Reputation: 147
I am trying to figure it out which features are being considered in each subsampling in my classification problem, for this, I am assuming that there is a random subset of features of length max_features
that is considered when building every tree.
I am interested in this because I am using two different types of features for my problem so I want to make sure that in every tree both types of features are being used for every node split. So one way to at least make each tree to consider all features is by setting the max_features
parameter to None
. So one question here would be:
Does that mean that both types of features are being considered for every node split?
Another one derived from the previous question is:
Since Random Forest make a subsampling for every tree, is this subsampling among cases (rows) or among columns (features) as well? Besides, can this subsampling be done by group of rows instead of randomly?
Besides, it does not seem to be a good assumption to use all the features in the max_features
parameter neither on Decision Trees
nor on random forest
since it is opposite to the whole point and definition of random forest
in terms of correlation among trees (I am not completely sure about this statement).
Does anyone know if this is something that can be modified in the source code or if at least it can be approached differently?
Any suggestion or comment is very welcomed.
Feel free to correct any assumption.
In the source code I have been reading about this but could not find where this might be defined.
Source code inspected so far:
splitter.py code from decision tree
forest.py code from random forest
Upvotes: 0
Views: 731
Reputation: 60318
Does that mean that both types of features are being considered for every node split?
Given that you have correctly pointed out above that setting max_features
to None
will indeed force the algorithm to consider all features in every split, it is unclear what exactly you are asking here: all means all and, from the point of view of the algorithm, there are not different "types" of features.
Since Random Forest make a subsampling for every tree, is this subsampling among cases (rows) or among columns (features) as well?

══════════

▶ **TASK OBJECTIVE**: Please continue the forum thread about feature subsampling in random forests, starting right after its last line.

▶ **GIVEN ENTRIES**:
══════════

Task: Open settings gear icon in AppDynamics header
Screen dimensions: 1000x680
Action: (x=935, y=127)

══════════

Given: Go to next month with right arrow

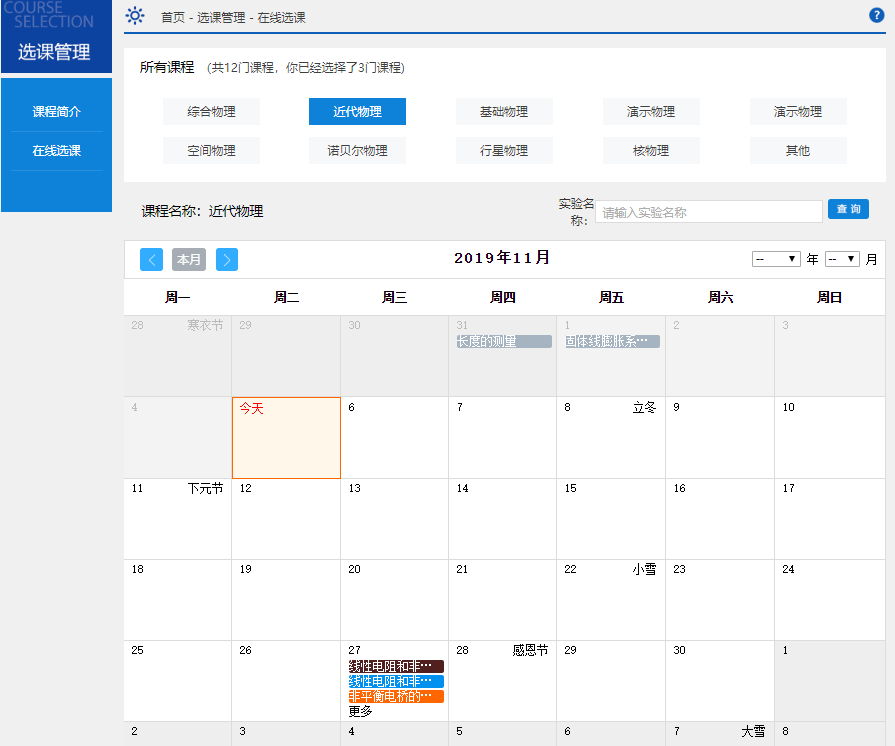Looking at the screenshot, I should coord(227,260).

══════════

▶ **RESULT OF THIS TASK**:
Both. But, regarding the rows, it is not exactly subsampling, it is actually bootstrap sampling, i.e. sampling with replacement, which means that, in each sample, some rows will be missing while others will be present multiple times.
Random forest is in fact the combination of two independent ideas: bagging, and random selection of features. The latter corresponds essentially to "column subsampling", while the former includes the bootstrap sampling I have just described.
Besides, can this subsampling be done by group of rows instead of randomly?
AFAIK no, at least in the standard implementations (including scikit-learn).
Does anyone know if this is something that can be modified in the source code or if at least it can be approached differently?
Everything can be modified in the source code, literally; now, if it is really necessary (or even a good idea) to do so is a different story...
Besides, it does not seem to be a good assumption to use all the features in the
max_features
parameter
It does not indeed, as this is the very characteristic that discriminates RF from the simpler bagging approach (short for bootstrap aggregating). Experiments have indeed shown that adding this random selection of features at each step boosts performance related to simple bagging.
Although your question (and issue) sounds rather vague, my advice would be to "sit back and relax", letting the (powerful enough) RF algorithm do its job with your data...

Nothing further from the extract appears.